# GOAL OF THE EXERCISE
Every line that contains the word "target" should be copied from the records below.
◆ ◆ ◆ ◆ ◆ ◆ ◆
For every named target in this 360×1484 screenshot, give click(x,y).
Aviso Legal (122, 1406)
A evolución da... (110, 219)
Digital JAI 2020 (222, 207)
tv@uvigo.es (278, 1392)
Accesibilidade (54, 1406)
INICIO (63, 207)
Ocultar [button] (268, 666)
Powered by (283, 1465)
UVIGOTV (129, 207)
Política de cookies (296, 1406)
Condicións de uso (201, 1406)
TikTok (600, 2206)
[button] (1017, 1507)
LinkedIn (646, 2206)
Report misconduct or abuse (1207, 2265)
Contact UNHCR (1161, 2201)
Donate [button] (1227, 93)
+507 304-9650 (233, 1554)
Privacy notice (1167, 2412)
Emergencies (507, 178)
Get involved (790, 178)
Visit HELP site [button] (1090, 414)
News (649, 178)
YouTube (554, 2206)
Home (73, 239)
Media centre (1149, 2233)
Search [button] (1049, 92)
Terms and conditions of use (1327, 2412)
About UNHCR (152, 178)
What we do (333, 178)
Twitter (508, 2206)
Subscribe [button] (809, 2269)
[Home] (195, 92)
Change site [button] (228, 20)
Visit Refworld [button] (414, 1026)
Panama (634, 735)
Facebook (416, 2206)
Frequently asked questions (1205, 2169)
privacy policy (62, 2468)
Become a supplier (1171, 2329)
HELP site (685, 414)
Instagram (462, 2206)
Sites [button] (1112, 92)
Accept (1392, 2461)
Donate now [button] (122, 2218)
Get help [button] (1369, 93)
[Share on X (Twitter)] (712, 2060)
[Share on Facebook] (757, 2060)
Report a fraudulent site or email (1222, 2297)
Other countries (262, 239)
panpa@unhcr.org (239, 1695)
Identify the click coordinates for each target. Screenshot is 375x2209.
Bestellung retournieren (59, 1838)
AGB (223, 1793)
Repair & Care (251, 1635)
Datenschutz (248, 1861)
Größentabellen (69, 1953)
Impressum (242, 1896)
◆ ◆ ◆ ◆ ◆ ◆ ◆
# EXERCISE ANSWER
For every named target in this 360×1484 screenshot, give click(x,y).
Identify the click coordinates for each target. Screenshot is 375x2209.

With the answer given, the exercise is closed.